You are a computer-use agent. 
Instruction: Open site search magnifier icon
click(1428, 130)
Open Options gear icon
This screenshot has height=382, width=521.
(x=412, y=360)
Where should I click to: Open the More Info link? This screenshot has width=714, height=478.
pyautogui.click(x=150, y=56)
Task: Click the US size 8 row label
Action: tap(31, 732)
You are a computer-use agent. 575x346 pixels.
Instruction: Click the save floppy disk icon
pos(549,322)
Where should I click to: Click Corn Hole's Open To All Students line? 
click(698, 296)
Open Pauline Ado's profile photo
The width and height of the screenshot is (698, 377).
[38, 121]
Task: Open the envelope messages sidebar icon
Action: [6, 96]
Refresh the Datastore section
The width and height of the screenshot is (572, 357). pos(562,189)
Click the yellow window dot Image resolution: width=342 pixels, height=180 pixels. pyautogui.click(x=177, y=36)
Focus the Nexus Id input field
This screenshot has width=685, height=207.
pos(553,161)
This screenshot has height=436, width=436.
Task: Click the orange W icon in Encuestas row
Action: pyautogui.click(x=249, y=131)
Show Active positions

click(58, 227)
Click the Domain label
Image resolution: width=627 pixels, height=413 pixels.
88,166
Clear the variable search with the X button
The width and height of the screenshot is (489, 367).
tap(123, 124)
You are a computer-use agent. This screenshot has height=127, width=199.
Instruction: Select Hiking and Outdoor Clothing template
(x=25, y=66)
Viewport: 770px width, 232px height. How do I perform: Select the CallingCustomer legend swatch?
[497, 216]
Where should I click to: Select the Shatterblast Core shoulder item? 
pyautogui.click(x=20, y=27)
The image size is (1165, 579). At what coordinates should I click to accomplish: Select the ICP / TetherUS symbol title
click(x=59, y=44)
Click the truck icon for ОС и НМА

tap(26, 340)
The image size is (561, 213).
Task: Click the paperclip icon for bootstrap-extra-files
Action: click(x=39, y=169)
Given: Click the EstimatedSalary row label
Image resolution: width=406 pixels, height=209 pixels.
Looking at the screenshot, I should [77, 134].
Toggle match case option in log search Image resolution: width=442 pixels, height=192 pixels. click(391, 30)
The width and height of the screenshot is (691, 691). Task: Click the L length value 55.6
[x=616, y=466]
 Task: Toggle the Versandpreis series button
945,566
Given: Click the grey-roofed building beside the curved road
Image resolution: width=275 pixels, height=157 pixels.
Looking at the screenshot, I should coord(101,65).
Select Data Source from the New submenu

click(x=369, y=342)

▶ Work item: Only the lines from the top of the data through the line that contains "Focus the Nexus Id input field" should be quoted, exactly as they stand.

▶ Answer space:
You are a computer-use agent. 
Instruction: Open site search magnifier icon
click(1428, 130)
Open Options gear icon
This screenshot has height=382, width=521.
(x=412, y=360)
Where should I click to: Open the More Info link? This screenshot has width=714, height=478.
pyautogui.click(x=150, y=56)
Task: Click the US size 8 row label
Action: tap(31, 732)
You are a computer-use agent. 575x346 pixels.
Instruction: Click the save floppy disk icon
pos(549,322)
Where should I click to: Click Corn Hole's Open To All Students line? 
click(698, 296)
Open Pauline Ado's profile photo
The width and height of the screenshot is (698, 377).
[38, 121]
Task: Open the envelope messages sidebar icon
Action: [6, 96]
Refresh the Datastore section
The width and height of the screenshot is (572, 357). pos(562,189)
Click the yellow window dot Image resolution: width=342 pixels, height=180 pixels. pyautogui.click(x=177, y=36)
Focus the Nexus Id input field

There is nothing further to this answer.